Внезапно она ударилась подбородком об корень росшего рядом дуба и сломала челюсть. Нижняя часть лица у Насти с хрустом отвалилась, словно у сгнившего трупа. С верхней челюсти каплями свисла вязкая, мерзотная слюна.
Полежав немного в куче прошлогодней листвы, Настенька встала и снова пошла в мою сторону. На ее лице зияла мерзкая дыра, левый глаз лопнул и вытек, из него торчал синий осколок кости.
- Вот до чего людей наркота доводит! - промелькнуло у меня в голове.
Я поднял с земли большую палку, и не дожидаясь пока Настенька доберется до меня, подскочил к ней и ударил ее с размаху по спине. Она издала хриплый рык, распростерла руки и начала медленно подниматься в воздух.
- Странные однако у Настюхи наркотики - опять подумал я. - Вот что, значит, происходит с такими бабами, когда они начинают пускаться во все тяжкие.
Настенька с воплями летала вокруг меня, видимо желая сбить с ног. Когда я пытался подбить ее палкой, она с воем уворачивалась и продолжала нарезать круги.
Ее коса расплелась, и волосы торчали во все стороны, как клочья тумана. Стараясь не думать об этом, я бил по ее вертлявой фигурке, стараясь попасть по рукам и ногам.
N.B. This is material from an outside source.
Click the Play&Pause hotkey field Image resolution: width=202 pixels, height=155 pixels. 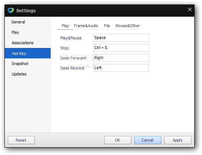tap(121, 38)
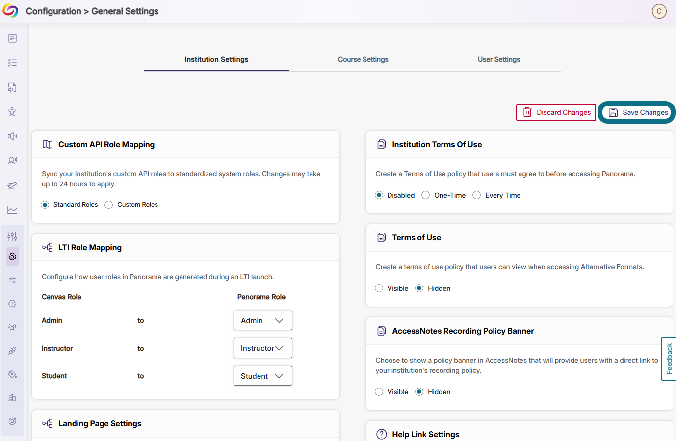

Она то рычала, то взвизгивала. Пару раз зацепила меня своими когтями- оставив глубокую рану на щеке и плече. Я еле сдерживался, чтобы не выругаться – все-таки я человек далеко не рафинированный, да и лес кругом.
Получив несколько раз дубиной по физиономии, Настя окончательно разъярилась и издав звук падающего бомбардировщика, взмыла в небо. Оттуда, совершив круг она спикировала на меня, сбив с ног и придавив к поросшей подснежниками земле. Некоторое время мы катались по земле, визжа и рыча друг на друга. Мне удалось высвободиться, но она оказалась сверху. Я понял, что сейчас мне придет конец.
Из последних сил я начал молотить ее свободной рукой по голове и тут меня осенило: я ткнул ее в грудь заостренным концом попавшейся под руку ветки. Она зашипела от боли и шарахнулась в сторону.
Я видел, как Настенька отползла в сторону, и пытается скрыться в зарослях красного папоротника. Я с трудом поднялся на ноги, и сжимая в руке острую ветку шагнул к ней. Она попятилась, глядя на меня волчицей.
Я ухватил ее за волосы и подняв вверх, всадил ей заостренную ветку в глотку. И еще. И еще. Из посиневшей шеи Настеньки лилась черная, больше похожая на болотную грязь, чем кровь жижа. Она лилась на землю, и там куда она попадала оставался выжженный след.
Я вернулся в поселок около шести вечера. Я провозился более трех часов, закапывая Настеньку в овраге. Пришлось связать ей руки и на всякий случай отрубить голову лопатой.
Люди под наркотой опасны даже после смерти.